What lines in the records below include the word "will"? Return each one.

━━━ Supplied data ━━━

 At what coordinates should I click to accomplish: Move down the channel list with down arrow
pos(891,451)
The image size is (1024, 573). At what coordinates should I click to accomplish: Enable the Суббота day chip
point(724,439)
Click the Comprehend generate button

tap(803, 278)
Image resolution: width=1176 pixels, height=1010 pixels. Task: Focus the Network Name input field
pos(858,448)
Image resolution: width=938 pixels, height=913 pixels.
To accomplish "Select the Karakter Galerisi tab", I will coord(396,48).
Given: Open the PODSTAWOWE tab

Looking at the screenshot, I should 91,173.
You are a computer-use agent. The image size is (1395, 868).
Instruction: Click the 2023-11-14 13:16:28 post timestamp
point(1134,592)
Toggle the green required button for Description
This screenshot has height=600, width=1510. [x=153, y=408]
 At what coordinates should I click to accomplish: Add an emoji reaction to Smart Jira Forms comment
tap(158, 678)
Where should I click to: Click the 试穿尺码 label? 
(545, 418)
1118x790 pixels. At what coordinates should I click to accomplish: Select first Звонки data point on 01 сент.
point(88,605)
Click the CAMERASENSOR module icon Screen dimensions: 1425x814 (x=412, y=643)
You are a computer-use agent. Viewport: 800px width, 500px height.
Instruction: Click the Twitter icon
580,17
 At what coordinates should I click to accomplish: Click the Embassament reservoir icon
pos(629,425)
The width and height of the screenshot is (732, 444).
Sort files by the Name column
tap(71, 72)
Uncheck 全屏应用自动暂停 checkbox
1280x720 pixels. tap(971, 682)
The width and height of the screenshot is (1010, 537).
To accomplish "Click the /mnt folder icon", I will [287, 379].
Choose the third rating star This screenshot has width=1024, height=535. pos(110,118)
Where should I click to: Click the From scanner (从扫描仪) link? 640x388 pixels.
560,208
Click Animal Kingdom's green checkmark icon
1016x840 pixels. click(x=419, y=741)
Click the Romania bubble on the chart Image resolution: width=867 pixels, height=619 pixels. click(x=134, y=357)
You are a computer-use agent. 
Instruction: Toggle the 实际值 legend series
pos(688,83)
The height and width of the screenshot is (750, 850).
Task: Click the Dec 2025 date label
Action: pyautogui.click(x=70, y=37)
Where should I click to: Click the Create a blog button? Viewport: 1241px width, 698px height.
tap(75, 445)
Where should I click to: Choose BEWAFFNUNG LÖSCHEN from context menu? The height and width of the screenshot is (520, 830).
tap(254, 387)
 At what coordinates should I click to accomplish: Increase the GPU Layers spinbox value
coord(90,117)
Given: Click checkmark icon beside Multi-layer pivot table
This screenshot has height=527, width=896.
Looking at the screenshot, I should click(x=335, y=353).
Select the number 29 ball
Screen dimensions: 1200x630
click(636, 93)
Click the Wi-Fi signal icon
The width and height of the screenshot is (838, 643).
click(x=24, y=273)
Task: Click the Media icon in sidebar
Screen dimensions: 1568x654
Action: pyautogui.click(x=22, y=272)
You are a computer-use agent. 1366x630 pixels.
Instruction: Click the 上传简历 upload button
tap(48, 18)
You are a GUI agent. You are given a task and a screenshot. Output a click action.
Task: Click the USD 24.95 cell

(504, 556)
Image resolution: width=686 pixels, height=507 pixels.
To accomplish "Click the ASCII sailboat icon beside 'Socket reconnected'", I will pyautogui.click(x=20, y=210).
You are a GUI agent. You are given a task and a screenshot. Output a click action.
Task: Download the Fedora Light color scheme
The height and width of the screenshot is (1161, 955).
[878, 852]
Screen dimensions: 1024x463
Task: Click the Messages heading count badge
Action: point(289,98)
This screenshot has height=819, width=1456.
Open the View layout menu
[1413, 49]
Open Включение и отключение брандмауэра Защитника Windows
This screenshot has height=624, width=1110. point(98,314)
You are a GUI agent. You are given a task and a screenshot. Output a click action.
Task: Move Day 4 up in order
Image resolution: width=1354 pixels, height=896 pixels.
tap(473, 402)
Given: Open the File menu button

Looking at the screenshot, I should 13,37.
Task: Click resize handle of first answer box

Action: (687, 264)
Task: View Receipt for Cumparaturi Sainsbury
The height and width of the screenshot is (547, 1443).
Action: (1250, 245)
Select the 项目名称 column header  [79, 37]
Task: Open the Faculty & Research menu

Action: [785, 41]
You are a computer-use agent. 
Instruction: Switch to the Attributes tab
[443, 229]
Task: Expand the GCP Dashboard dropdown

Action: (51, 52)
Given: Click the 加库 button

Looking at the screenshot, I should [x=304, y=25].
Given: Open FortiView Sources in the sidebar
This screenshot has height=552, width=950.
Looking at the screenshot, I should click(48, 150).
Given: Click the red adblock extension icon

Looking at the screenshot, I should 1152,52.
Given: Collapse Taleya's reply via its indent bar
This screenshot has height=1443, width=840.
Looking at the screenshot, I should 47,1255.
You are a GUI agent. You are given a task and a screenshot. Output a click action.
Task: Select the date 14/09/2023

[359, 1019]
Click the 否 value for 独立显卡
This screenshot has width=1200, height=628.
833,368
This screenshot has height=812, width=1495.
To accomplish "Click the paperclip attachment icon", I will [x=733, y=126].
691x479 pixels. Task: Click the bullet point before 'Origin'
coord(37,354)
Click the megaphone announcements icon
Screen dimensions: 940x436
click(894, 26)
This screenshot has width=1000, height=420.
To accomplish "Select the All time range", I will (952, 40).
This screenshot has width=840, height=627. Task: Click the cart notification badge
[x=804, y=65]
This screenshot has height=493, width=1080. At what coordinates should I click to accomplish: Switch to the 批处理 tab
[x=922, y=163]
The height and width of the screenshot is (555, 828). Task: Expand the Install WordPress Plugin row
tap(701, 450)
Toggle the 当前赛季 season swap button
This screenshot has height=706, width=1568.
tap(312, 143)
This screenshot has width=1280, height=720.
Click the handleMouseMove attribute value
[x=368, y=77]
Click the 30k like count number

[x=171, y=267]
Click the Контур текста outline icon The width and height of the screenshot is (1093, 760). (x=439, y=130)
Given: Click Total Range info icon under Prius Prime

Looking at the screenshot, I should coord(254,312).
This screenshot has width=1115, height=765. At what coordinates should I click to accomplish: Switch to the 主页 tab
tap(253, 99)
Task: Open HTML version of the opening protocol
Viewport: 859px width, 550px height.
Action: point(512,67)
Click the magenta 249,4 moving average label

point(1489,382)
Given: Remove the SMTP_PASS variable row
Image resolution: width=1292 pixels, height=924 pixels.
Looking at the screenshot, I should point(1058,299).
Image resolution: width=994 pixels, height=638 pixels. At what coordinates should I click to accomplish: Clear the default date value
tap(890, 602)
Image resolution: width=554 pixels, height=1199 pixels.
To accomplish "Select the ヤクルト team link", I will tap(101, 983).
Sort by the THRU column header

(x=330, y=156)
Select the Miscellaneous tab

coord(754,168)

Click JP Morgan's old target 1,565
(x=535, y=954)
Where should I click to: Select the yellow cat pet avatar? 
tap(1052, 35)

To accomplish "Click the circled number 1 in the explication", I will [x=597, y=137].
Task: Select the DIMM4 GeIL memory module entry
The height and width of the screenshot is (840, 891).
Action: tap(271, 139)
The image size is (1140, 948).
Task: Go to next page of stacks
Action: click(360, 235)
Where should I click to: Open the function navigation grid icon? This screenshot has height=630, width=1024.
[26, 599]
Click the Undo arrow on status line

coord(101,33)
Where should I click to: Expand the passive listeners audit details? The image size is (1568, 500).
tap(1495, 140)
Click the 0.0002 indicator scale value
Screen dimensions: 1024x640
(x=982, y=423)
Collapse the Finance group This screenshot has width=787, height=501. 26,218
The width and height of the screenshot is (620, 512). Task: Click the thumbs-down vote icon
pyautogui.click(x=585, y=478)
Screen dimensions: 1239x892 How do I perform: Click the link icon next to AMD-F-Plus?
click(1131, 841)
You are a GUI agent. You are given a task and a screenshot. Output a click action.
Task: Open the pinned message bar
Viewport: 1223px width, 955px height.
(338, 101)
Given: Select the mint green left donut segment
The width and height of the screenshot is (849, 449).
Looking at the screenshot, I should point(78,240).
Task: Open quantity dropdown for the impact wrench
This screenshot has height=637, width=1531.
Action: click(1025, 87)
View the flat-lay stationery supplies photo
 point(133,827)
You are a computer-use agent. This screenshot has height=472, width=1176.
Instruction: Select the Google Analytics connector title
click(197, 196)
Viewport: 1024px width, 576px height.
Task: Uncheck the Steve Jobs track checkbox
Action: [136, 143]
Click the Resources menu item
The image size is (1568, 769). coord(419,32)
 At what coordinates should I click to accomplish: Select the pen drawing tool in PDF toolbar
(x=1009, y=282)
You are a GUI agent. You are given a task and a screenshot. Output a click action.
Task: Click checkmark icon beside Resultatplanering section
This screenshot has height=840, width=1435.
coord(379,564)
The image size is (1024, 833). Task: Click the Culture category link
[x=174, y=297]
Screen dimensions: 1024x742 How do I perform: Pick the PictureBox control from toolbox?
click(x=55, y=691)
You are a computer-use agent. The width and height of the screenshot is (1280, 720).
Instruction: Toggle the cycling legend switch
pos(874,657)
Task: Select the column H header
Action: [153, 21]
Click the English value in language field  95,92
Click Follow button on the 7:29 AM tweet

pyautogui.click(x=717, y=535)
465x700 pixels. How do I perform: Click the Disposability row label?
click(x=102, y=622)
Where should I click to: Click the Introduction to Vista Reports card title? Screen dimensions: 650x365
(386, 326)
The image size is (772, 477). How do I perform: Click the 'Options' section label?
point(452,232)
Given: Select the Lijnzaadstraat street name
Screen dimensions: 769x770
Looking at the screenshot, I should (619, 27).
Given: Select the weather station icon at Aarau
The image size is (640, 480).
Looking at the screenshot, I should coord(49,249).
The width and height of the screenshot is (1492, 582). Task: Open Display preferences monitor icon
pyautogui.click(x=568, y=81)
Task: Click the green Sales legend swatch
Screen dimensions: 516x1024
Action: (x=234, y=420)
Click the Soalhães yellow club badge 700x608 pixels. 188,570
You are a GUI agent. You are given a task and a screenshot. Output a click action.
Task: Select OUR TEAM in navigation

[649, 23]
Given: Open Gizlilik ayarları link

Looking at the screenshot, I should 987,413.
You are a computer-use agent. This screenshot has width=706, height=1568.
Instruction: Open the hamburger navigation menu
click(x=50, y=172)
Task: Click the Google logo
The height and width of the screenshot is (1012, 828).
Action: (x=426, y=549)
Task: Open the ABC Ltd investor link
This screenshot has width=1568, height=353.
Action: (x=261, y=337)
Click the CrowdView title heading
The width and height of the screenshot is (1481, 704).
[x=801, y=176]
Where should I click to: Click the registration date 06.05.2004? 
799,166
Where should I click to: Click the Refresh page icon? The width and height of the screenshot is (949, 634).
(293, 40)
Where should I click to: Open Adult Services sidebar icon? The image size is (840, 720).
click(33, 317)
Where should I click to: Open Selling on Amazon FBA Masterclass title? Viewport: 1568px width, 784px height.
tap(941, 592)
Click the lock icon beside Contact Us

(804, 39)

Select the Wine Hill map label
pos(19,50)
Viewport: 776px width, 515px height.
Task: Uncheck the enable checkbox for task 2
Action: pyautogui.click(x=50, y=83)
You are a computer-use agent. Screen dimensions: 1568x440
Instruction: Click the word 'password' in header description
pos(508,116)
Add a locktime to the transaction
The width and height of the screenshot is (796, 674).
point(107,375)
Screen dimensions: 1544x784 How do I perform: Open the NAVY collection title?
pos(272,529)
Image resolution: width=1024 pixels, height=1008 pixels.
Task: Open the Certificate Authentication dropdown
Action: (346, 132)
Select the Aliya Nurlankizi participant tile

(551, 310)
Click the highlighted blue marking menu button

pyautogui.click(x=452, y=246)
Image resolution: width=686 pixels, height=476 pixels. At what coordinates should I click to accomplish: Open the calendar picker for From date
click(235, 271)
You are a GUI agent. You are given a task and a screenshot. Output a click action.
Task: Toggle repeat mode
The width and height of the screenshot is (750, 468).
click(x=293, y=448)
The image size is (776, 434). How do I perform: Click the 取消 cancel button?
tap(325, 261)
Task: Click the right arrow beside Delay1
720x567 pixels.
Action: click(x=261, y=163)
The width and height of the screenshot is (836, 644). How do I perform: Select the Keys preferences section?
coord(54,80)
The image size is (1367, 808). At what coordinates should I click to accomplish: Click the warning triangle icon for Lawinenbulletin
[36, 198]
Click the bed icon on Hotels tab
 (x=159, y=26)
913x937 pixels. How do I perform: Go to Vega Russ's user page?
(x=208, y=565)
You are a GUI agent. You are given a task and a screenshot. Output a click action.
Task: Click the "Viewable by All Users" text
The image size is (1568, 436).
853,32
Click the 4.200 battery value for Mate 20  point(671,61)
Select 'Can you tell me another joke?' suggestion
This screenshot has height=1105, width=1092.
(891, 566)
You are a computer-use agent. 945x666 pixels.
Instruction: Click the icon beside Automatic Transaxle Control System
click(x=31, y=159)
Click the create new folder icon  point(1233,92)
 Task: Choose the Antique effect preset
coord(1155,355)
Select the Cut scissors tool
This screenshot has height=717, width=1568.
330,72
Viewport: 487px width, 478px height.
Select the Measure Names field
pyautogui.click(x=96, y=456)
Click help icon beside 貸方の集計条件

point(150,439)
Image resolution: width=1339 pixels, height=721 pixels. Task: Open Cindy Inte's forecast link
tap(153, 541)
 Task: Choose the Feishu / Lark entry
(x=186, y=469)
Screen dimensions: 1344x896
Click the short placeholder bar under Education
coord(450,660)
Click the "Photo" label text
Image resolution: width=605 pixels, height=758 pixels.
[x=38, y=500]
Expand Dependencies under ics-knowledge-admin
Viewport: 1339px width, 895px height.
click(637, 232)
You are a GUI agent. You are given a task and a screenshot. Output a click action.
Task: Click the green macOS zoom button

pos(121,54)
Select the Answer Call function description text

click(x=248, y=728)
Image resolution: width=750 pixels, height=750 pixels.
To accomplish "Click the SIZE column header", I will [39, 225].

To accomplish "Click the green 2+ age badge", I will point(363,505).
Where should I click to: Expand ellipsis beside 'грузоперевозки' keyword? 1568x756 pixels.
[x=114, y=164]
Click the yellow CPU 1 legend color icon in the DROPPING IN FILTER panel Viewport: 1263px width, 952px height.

━━━

Output below =
To accomplish "Select the Karakter Galerisi tab", I will coord(396,48).
To accomplish "Click the /mnt folder icon", I will [287, 379].
To accomplish "Click the ASCII sailboat icon beside 'Socket reconnected'", I will pyautogui.click(x=20, y=210).
To accomplish "Click the paperclip attachment icon", I will [x=733, y=126].
To accomplish "Select the All time range", I will (952, 40).
To accomplish "Select the ヤクルト team link", I will tap(101, 983).
To accomplish "Click the circled number 1 in the explication", I will [x=597, y=137].
To accomplish "Click the SIZE column header", I will [39, 225].
To accomplish "Click the green 2+ age badge", I will point(363,505).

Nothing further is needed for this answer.